Según la Ley 24.240 de Defensa del Consumidor, se exige un trato digno y prohibiciones sobre situaciones de vergüenza o intimidación hacia los deudores. En 2019, se sancionó la Ley 6171 en la Ciudad de Buenos Aires, que regula a los Agentes de Cobranza Extrajudicial, prohibiendo el acoso a deudores. A pesar de la normativa, muchas agencias todavía ignoran las leyes.
“Si bien el acreedor tiene derecho a gestionar el cobro de deudas, este derecho no es ilimitado y debe ejercerse dentro de marcos legales que prohíben el hostigamiento. Ciertas conductas cruzan la línea, convirtiéndose en actos intimidantes que vulneran el deber de ofrecer un trato digno”, agregó el funcionario.
Ante la recepción de este tipo de mensajes, la Defensoría del Pueblo recomendó a los consumidores no realizar pagos sin confirmar que la entidad que reclama tenga la facultad para hacerlo. Tanto si la deuda es de un préstamo bancario como de una compra en un supermercado, las empresas deben informar al cliente sobre las agencias que manejan la cobranza. Si los métodos son abusivos, se puede denunciar ante Defensa del Consumidor.
La morosidad ha incrementado nuevamente. En mayo, aproximadamente 5,3 millones de argentinos enfrentaron atrasos en sus pagos. Del total de deudores en el ámbito bancario, un 20% está en mora, mientras que la cifra se eleva al 28,4% entre quienes únicamente tienen deudas con billeteras digitales. Por volumen, la irregularidad de cartera se sitúa en un 12,6% en bancos y un 21,6% en fintech.
“El aumento de la morosidad se debe principalmente a la disminución de los ingresos familiares, pero también influyen otras variables como la falta de educación financiera, el cambio en el régimen inflacionario, el incremento del juego online y altas tasas de interés. Esto afecta a todos los actores en el sistema financiero. Aunque se implementen medidas para aliviar la carga, una reducción sostenida de la morosidad tomará tiempo e implicará una pausa en el crecimiento del crédito”, señaló un experto.

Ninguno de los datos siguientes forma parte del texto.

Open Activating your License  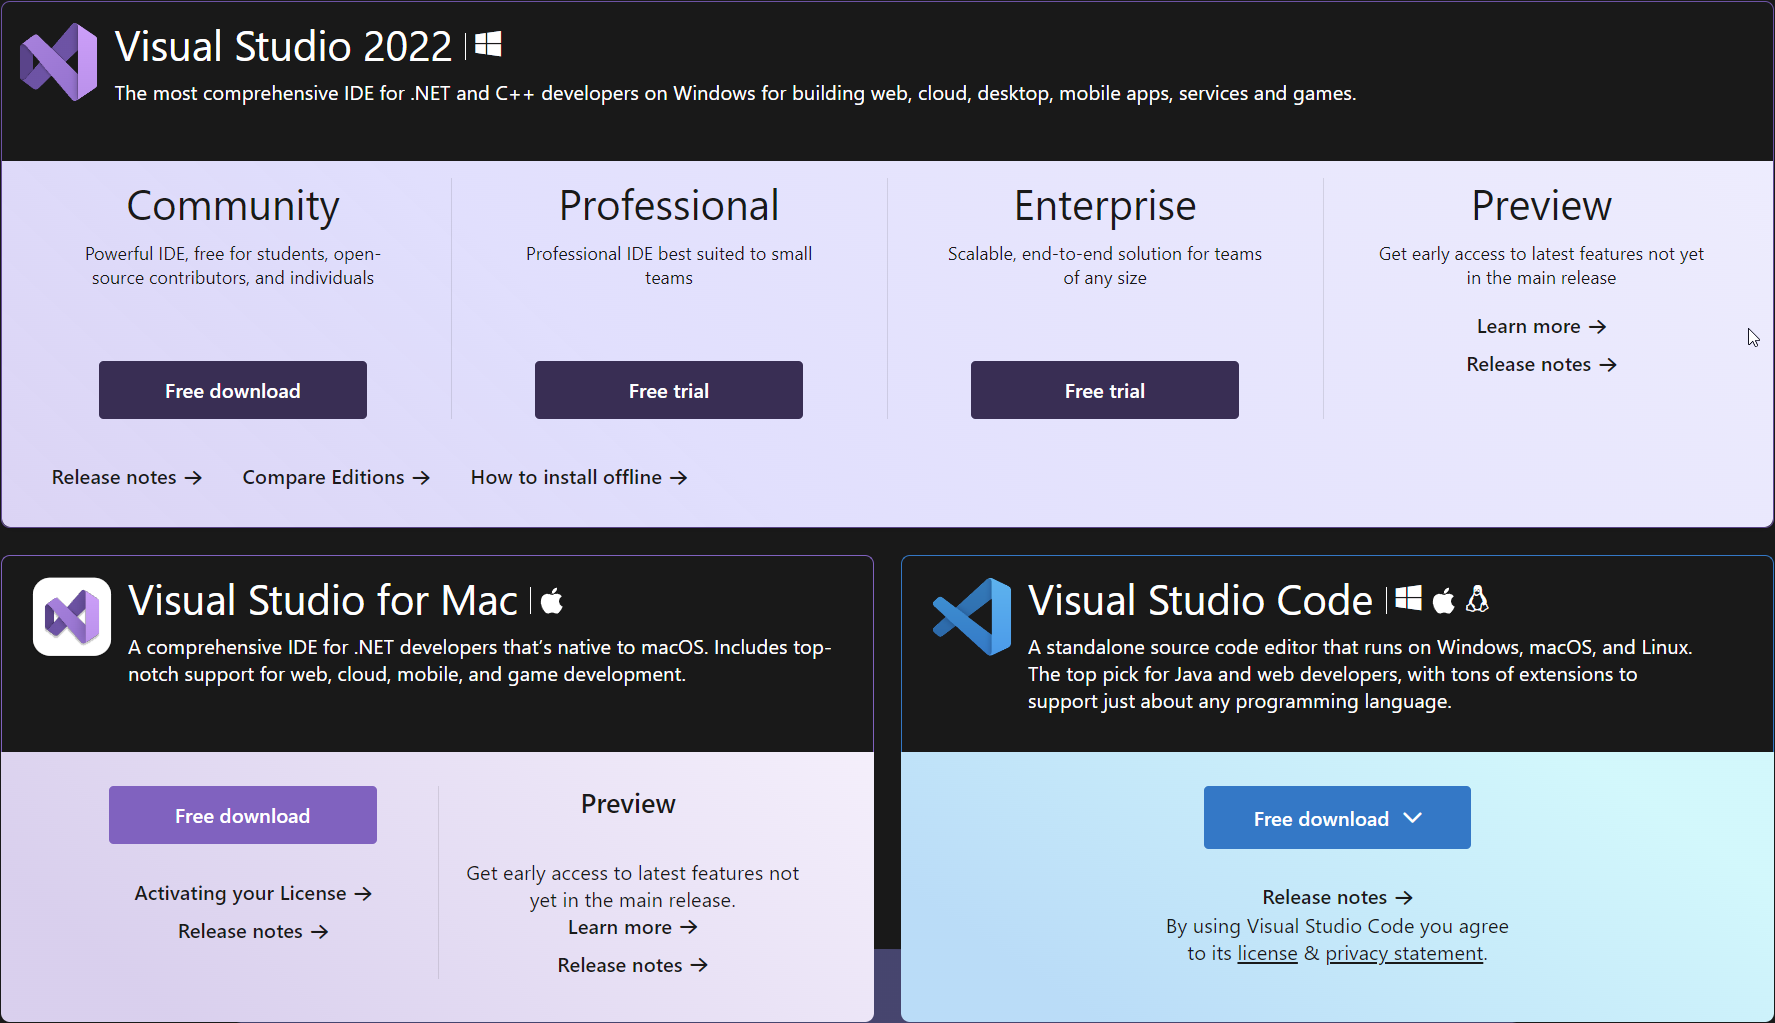tap(252, 893)
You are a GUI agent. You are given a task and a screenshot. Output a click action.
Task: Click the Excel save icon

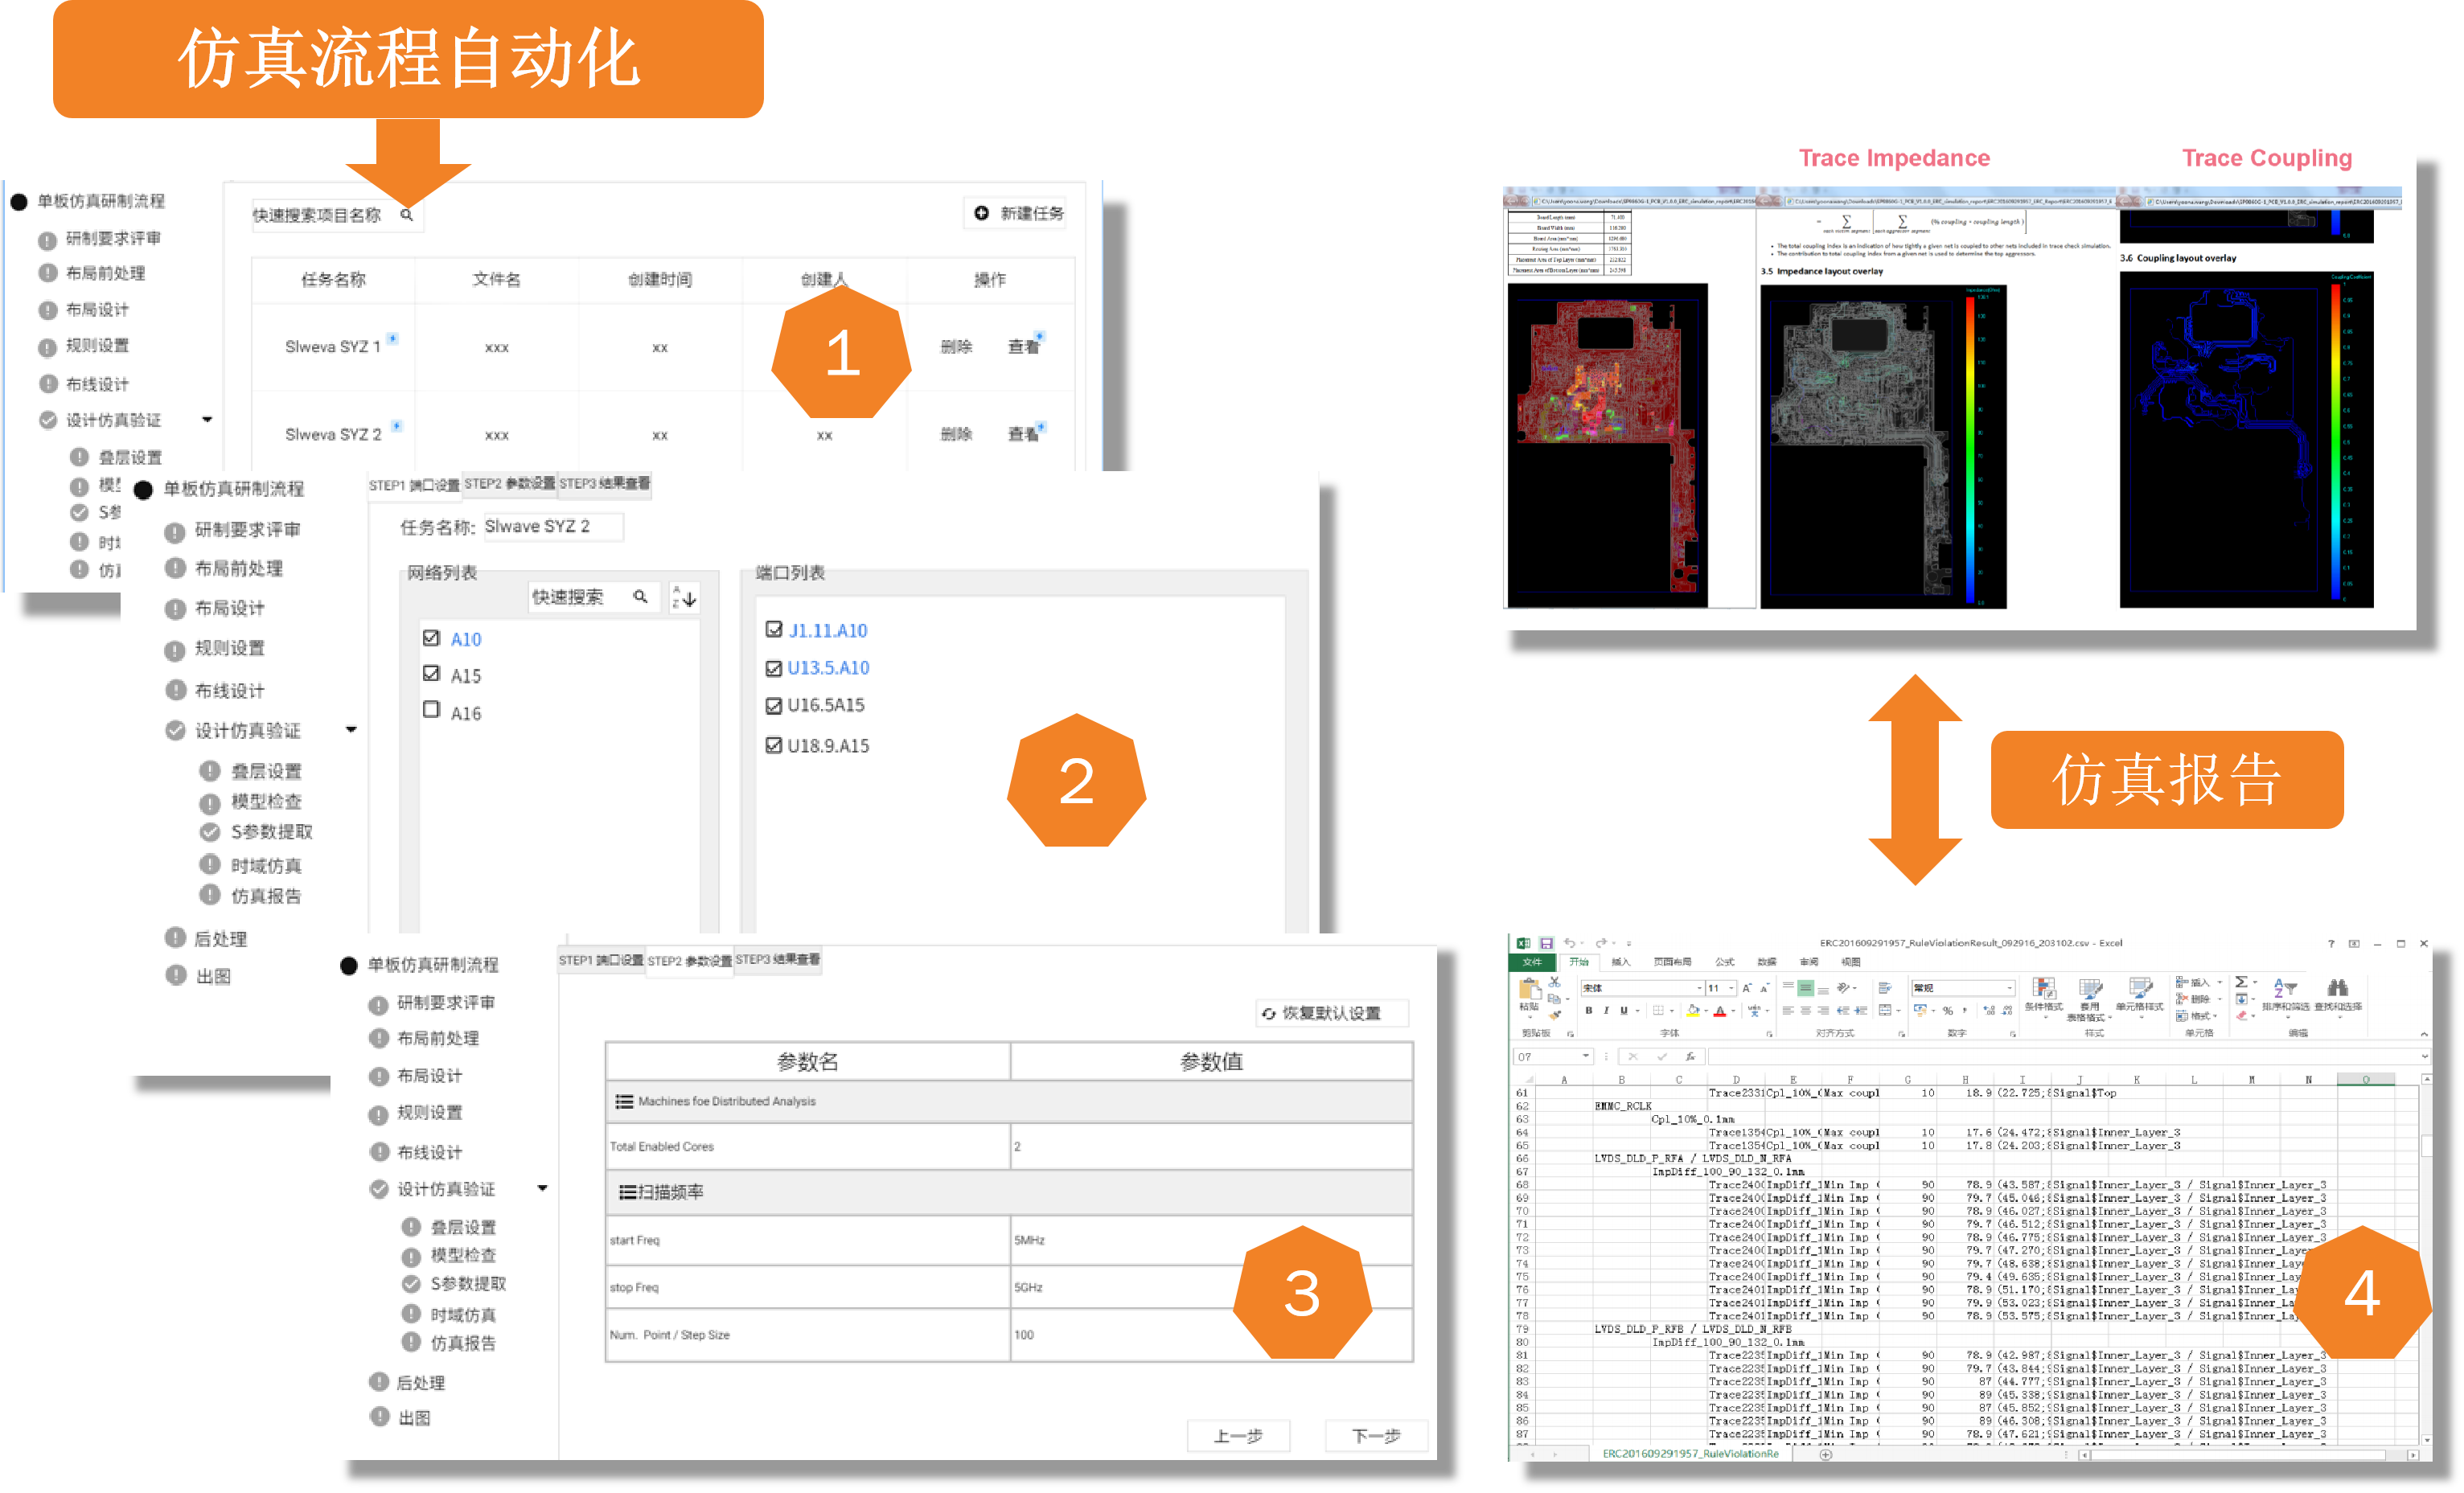[x=1546, y=943]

Este fenómeno plantea preocupación entre bancos, economistas y el Gobierno. Aquellos deudores clasificados en situación 4 o 5 del Veraz no solo se ven excluidos del acceso a nuevo crédito, sino que son considerados “como muertos para el sistema financiero”. “Muchos piensan que dejar de pagar es la solución. Sin embargo, la deuda persiste a pesar de ser incobrable, y los estudios jurídicos continuarán sus intentos para cobrarlas”, concluyó.